Он делает свои пятнадцать кругов, и альбом как раз подходит к концу. Отбегав, он перемещается в «качалку» – площадку под открытым небом, где можно вдоволь потаскать железо. Через четверть часа начинает собираться обычная компания: бывшие полицейские Зеба и Хан (у обоих – нетто под сто кэгэ, приличные пенсии, взрослые дети и масса свободного времени), водитель Шустрик (возит какого-то фирмача), бывший преподаватель кафедры физкультуры одной из городских академий Аркадий Вольфович (семьдесят пять лет, напичкан теоретическим материалом, на практике регулярно побеждает в своей возрастной категории в ежегодных марафонах ко Дню города. Правда, соперников у него немного – нация вырождается).
Обмен новостями. Зеба рассказывает, что вчера они с Ханом (и был еще кто-то третий) возвращались с рыбалки на машине. Когда его «нива» остановилась на перекрестке, какая-то тачка сшибла с нее зеркало заднего вида. Догнали. Подрезали. Остановили. Вылезли. Начали разбираться. Оказалось, молодняк. Три сопляка. Разойтись по-хорошему не получилось. Наглые, как… «как не знаю что». Зеба даже бить их не стал. Побрызгал из баллончика – все трое легли. Хан был под градусом, поэтому в виде компенсации разбил им оба зеркала. И заднее стекло в придачу. В общем, рыбалка удалась. Зеба одобрительно хлопает Хана по чугунному плечу; тот, ухмыляясь, изрекает: «Хороший полицейский – мертвый полицейский».

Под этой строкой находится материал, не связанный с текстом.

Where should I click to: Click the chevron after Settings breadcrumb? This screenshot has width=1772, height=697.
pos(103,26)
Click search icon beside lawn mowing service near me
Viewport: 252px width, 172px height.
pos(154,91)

С этим согласны все, особенно Шустрик. О полиции вообще он известно какого мнения, но о Зебе или Хане неизменно отзывается цитатой: «Он, конечно, сукин сын, но он наш сукин сын». Затем Шустрик рассказывает историю о том, как у него на глазах двое парней обули в лапти целую кодлу цыган. Дело было на базаре; парочка умудрилась втюхать цыганам старый пиджак в обмен на новое кожаное пальто. Фишка в чем: показать толстую котлету денег, после чего якобы спрятать их во внутренний карман пиджака, снять пиджак, попросить продавца подержать и примерить кожаное пальто. Продавец немедленно растворяется среди кодлы, покупатели остаются с новым пальто и при своих бабках.
История понравилась; экс-полицейские довольны. Зеба часть службы провел, охраняя заключенных, и еще помнил времена, когда отпускал голодных зэков под честное слово на рынок, чтобы пополнить оскудевшую черную кассу колонии. По его виду не догадаешься, считает ли он те времена хорошими или плохими. NN склоняется к мысли, что все-таки хорошими; честное слово еще чего-то стоило.
Тут появляется Нежное Создание, и разговоры приобретают фрагментарный безматерный характер. Созданию от пятнадцати до двадцати, точнее сказать трудно. За пару лет никто не удосужился выяснить ни его возраста, ни рода занятий, ни даже имени. В любом случае оно годится большинству из присутствующих в дочери, а Вольфовичу – во внучки.
Создание, как обычно, облачено в обтягивающие минишорты и кислотного оттенка топик, почти не скрывающий двух выпуклостей спереди и цветной татуировки в виде дракончика, поднимающейся по хребту откуда-то из межъягодичной щели (уф-ф!).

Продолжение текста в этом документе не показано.